───── EXCERPTED DATA
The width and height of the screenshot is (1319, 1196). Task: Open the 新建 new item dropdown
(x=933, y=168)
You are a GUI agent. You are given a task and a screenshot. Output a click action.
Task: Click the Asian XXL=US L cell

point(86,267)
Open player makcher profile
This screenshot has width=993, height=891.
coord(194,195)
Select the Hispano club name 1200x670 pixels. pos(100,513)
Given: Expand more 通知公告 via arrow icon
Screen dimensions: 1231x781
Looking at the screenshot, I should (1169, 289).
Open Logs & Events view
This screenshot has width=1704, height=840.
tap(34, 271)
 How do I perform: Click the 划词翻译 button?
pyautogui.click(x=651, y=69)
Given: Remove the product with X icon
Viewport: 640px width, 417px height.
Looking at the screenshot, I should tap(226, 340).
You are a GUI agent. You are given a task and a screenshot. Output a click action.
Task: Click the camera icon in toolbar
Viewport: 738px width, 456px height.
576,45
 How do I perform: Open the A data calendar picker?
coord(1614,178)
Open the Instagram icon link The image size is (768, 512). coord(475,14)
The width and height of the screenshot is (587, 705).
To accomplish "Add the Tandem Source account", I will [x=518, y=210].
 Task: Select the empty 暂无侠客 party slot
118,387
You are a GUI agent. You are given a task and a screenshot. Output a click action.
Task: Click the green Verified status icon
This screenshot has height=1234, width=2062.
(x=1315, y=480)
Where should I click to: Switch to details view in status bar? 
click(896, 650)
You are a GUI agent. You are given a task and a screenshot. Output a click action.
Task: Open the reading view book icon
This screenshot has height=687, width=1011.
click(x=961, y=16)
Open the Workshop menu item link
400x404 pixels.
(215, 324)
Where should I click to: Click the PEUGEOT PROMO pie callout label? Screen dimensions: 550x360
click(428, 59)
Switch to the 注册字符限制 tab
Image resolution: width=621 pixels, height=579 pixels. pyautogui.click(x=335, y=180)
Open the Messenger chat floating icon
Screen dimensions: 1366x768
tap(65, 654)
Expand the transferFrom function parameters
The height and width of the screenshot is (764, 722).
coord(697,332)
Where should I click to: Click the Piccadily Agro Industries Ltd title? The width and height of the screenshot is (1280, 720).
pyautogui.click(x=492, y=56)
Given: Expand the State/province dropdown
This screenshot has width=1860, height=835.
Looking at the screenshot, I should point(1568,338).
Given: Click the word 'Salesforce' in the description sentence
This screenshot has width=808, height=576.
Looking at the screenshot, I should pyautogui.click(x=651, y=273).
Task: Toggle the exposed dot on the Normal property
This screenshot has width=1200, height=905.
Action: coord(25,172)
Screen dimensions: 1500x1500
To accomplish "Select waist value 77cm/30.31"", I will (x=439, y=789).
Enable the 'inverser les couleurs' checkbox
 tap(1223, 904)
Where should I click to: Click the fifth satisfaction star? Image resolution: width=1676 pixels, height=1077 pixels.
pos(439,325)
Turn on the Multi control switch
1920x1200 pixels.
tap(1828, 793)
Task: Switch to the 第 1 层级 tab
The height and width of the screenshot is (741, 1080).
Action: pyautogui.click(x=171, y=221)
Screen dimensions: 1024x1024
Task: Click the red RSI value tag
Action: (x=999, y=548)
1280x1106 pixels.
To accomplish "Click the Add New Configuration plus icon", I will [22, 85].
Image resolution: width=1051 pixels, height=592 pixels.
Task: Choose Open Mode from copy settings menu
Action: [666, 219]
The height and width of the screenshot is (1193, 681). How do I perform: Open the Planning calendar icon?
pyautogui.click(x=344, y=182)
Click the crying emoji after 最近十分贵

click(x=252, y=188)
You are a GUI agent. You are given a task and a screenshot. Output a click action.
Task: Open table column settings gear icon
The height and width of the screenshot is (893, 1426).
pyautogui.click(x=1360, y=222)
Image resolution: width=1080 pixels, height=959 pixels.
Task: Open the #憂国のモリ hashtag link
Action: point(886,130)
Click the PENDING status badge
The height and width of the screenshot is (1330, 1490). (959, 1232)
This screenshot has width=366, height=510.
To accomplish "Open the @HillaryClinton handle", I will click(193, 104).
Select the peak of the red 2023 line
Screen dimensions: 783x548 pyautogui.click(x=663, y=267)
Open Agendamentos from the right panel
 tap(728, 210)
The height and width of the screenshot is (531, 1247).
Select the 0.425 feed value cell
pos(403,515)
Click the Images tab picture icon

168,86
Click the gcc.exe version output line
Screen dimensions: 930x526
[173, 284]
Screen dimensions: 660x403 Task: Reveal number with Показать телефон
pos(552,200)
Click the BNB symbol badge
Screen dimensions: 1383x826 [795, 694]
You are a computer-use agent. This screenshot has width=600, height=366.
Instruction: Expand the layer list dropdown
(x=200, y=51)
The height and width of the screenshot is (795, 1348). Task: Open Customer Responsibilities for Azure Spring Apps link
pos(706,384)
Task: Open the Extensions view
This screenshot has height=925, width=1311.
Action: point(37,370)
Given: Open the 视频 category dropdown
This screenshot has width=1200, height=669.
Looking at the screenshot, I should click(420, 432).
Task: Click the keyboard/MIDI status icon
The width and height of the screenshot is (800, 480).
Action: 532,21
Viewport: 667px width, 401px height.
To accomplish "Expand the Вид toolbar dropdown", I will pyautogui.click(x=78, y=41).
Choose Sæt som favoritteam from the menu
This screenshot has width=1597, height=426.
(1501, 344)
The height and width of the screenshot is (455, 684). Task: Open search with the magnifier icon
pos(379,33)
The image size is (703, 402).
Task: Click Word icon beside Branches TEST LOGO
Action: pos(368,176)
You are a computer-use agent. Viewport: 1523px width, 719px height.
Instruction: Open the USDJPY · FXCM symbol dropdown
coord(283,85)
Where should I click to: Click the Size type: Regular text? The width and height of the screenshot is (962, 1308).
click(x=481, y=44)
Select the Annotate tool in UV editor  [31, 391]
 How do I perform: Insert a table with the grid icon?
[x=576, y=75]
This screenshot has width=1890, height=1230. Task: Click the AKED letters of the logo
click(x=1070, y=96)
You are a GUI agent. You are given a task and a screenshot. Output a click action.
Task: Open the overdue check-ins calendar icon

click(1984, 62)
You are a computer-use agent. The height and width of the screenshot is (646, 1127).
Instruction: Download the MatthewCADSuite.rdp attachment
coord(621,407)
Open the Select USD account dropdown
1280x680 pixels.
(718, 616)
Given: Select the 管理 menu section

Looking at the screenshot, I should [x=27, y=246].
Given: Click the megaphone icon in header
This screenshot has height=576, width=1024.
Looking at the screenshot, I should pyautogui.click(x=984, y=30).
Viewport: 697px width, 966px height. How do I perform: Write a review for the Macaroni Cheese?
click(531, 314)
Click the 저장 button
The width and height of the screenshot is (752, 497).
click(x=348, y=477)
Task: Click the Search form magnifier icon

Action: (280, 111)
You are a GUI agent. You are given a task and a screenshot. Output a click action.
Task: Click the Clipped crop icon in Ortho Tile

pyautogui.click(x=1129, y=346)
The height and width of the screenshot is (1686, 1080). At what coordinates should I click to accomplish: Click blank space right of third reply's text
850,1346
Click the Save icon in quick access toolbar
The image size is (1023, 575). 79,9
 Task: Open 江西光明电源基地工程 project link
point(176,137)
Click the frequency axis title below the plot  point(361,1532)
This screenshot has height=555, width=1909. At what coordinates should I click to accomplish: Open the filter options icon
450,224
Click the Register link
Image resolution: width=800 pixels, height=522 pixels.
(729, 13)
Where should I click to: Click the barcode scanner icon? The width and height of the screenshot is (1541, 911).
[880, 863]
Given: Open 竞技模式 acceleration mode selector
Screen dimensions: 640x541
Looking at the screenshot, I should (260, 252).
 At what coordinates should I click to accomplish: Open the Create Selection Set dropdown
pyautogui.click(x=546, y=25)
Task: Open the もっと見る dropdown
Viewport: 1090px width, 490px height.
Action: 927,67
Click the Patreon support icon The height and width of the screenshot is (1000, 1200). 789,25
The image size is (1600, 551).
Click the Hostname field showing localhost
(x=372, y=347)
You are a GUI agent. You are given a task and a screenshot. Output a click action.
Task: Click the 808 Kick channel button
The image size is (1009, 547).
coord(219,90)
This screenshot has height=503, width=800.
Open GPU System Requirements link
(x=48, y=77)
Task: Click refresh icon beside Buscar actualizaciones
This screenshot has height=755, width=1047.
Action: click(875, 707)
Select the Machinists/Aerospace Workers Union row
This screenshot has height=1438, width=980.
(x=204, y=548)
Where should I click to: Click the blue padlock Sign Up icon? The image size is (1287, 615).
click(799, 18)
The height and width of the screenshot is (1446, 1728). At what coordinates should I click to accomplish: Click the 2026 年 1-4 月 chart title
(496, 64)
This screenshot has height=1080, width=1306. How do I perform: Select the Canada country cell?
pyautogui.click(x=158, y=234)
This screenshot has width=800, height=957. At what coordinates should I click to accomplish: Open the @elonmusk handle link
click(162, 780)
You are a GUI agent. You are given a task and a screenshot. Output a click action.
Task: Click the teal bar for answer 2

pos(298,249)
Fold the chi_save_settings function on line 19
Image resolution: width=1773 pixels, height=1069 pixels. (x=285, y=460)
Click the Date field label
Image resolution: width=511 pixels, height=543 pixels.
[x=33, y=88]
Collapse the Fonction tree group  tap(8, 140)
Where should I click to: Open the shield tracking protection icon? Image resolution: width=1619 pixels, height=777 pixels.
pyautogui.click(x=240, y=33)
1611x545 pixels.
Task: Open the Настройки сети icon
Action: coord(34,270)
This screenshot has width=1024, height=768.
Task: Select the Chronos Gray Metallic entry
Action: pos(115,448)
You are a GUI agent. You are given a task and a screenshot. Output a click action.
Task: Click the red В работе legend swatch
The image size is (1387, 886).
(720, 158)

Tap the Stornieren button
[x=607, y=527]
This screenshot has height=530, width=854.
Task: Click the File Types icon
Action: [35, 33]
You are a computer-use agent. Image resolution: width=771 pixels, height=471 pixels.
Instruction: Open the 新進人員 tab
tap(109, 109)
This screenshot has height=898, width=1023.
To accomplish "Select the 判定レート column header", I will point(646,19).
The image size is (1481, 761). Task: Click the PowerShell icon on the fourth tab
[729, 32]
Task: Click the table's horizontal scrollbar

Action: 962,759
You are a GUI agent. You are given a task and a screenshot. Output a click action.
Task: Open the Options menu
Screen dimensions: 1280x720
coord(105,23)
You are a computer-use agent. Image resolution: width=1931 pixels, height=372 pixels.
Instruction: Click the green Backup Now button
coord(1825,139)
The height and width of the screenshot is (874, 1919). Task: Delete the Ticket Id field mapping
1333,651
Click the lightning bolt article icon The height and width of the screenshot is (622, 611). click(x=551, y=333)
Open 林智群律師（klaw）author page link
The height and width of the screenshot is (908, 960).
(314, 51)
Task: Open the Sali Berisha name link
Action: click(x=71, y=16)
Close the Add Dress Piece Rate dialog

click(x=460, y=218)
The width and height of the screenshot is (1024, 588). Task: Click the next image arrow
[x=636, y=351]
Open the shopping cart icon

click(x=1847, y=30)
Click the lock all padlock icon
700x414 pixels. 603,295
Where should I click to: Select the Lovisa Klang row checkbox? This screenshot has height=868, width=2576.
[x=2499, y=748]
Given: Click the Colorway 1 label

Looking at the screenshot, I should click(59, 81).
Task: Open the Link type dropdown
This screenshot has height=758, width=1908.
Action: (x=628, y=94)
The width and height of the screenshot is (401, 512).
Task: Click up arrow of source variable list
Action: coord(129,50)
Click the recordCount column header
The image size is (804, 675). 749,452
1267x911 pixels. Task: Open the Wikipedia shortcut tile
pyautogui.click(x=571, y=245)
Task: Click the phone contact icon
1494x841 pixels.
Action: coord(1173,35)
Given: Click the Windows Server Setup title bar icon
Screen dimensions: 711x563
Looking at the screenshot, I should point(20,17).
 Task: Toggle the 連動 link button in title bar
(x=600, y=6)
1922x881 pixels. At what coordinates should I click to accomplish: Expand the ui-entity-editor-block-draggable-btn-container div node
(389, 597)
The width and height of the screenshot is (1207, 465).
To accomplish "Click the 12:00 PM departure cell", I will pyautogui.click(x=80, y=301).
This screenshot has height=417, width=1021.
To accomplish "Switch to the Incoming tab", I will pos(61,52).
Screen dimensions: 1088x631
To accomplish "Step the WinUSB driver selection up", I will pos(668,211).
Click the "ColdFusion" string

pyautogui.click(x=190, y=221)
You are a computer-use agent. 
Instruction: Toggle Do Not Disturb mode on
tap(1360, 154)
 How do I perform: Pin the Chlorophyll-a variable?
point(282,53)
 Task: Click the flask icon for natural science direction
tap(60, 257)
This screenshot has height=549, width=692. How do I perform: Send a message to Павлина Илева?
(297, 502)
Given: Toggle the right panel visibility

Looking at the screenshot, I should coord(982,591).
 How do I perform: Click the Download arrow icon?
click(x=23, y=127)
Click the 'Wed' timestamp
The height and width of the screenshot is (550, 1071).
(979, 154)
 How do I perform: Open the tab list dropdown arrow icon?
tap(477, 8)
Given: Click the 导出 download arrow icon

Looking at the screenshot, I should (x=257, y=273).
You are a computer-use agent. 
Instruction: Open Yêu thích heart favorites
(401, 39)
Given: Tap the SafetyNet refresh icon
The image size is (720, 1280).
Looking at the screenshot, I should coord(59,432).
──────────
*REQUIREMENT*. Review the preceding data and report every line that includes the string "refresh".

*TASK SOLUTION*.
Task: Click refresh icon beside Buscar actualizaciones
Given: Tap the SafetyNet refresh icon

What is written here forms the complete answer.